The Great Lakes Cannabis Education Conference is the first-of-its-kind. Since the legalization of recreational marijuana in Michigan in November 2018, the cannabis industry has taken off across the state.

“It’s really an education-based conference. We intend that it’s going to last for many years, many more annual conferences of this type,” said Steve VandenAvond, NMU’s vice president for extended learning and community engagement. “It’s really about getting people together to talk about this really complex plant that’s having a lot of really significant impacts, some of them positive, some of them negative, on people and communities.”

NMU offered the nation’s first four-year degree undergraduate program that relates to medicinal plant production, analysis, and distribution. The university has since added to its programs relating to cannabis education.

“It’s a brilliant program, has been wildly popular among students around the country and around the world. We get students internationally who come for this program. That was followed up by a program out of our College of Technology and Occupational Sciences that focuses on indoor agriculture. It has a relationship to cannabis and growing cannabis indoors,” said VandenAvond.

“And the third is a certificate that will probably soon be an associate’s degree next week in cannabis operations and that teaches folks how to work at sort of the retail level in terms of an understanding of plants and products and how to legally interact with customers about cannabis products.”

One of those students who moved across the country to attend NMU’s medicinal plant chemistry program is Derek Baluyut.

“This program is important for the entering workforce because there [are] people retiring, there [are] people entering the workforce and things are changing.
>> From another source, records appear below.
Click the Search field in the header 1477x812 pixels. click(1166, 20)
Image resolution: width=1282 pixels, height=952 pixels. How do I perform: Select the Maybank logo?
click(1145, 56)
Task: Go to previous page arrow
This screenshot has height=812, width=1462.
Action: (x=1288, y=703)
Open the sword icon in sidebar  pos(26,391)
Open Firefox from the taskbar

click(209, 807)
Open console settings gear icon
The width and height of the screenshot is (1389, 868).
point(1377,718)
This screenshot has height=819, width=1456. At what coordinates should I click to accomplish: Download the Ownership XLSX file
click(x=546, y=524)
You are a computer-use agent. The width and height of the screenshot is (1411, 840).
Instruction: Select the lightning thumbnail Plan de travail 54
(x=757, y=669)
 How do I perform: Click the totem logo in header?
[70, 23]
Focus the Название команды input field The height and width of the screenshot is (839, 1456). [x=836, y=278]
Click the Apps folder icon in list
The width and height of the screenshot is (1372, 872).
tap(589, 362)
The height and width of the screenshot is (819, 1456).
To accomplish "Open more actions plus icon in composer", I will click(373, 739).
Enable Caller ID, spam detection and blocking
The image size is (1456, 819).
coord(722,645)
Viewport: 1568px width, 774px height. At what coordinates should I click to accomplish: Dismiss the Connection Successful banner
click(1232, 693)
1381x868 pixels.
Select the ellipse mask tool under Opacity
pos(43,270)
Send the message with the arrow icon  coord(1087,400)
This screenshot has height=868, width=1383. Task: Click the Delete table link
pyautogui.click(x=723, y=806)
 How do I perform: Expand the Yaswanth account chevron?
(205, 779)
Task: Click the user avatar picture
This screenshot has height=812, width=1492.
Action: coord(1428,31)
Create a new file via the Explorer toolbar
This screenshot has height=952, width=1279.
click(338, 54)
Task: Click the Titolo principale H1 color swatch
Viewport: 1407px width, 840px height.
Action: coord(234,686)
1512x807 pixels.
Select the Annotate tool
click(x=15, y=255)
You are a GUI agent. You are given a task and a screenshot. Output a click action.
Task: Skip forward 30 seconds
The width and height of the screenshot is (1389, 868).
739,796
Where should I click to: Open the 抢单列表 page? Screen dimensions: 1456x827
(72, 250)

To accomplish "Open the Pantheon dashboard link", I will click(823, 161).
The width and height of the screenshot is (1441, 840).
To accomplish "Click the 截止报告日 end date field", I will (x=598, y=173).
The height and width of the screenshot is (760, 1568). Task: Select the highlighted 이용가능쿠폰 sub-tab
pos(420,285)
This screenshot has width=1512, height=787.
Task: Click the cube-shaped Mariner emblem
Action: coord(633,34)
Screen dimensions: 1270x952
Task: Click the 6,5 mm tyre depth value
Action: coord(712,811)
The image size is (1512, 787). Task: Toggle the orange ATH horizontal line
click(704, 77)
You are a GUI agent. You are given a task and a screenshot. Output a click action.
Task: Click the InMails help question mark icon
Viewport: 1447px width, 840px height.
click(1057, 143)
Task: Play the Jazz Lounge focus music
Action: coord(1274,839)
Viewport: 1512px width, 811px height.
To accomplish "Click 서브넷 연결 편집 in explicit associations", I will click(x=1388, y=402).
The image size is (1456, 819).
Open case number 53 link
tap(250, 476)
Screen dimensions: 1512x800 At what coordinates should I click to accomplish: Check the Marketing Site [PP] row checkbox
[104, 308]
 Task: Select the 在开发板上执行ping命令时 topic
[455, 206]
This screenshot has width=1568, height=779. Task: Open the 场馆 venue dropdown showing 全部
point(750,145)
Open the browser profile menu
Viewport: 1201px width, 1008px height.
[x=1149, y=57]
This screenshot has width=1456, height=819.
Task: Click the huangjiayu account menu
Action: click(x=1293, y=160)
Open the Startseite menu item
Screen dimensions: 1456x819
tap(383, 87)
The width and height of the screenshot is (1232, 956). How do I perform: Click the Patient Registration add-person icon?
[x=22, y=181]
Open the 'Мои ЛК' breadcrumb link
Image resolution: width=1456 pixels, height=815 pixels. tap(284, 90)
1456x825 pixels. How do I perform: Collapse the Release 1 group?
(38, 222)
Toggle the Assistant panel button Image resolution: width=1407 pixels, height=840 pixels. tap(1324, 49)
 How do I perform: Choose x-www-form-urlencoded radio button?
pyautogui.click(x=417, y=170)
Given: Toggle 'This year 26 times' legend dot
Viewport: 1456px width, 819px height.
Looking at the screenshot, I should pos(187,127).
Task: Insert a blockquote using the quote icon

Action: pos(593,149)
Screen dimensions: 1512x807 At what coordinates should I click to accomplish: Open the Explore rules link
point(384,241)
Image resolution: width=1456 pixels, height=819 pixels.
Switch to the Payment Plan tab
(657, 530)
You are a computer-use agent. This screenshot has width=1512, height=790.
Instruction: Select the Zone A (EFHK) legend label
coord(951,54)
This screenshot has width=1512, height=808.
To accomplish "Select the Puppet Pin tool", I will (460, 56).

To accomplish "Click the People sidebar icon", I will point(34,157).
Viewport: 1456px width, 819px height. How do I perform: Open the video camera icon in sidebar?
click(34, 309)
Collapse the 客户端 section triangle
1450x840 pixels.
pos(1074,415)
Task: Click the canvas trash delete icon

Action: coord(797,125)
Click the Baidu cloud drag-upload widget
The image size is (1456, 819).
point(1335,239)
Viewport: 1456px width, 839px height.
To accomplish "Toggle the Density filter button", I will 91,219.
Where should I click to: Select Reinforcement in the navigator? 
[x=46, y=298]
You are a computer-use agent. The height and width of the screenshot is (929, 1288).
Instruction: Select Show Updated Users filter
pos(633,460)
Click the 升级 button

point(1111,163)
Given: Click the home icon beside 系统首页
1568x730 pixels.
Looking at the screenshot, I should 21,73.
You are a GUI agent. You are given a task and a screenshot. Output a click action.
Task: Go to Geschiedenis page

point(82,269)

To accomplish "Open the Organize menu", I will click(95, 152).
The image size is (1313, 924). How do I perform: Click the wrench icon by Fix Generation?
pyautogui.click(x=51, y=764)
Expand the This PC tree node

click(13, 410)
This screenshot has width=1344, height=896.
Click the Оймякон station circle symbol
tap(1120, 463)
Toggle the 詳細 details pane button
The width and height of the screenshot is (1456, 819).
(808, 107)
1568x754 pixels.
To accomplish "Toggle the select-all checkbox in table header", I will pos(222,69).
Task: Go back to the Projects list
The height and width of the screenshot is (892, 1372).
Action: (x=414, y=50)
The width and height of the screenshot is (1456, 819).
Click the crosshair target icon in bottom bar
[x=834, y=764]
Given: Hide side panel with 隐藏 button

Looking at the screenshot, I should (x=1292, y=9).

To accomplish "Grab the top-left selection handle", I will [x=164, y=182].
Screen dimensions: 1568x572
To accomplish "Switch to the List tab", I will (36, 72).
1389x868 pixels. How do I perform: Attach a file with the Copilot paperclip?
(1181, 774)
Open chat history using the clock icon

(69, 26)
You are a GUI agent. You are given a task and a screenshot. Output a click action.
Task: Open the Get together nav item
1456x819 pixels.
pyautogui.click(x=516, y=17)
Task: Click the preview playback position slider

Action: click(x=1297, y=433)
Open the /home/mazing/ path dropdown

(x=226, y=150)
I think without programs like this we’re going to be stuck looking at the past,” said Baluyut. “With all these news brains and these new ideas, they’re just important for developing new things and normalizing the fact that it’s not the devil’s lettuce, it’s just a plant and it has medicinal benefits. I think in this program we don’t only look at cannabis we look at all kinds of plants with potential medicinal benefits.”

Industry leaders shared their perspectives on how to succeed, along with ideas for how universities can contribute to workforce needs by providing relevant education.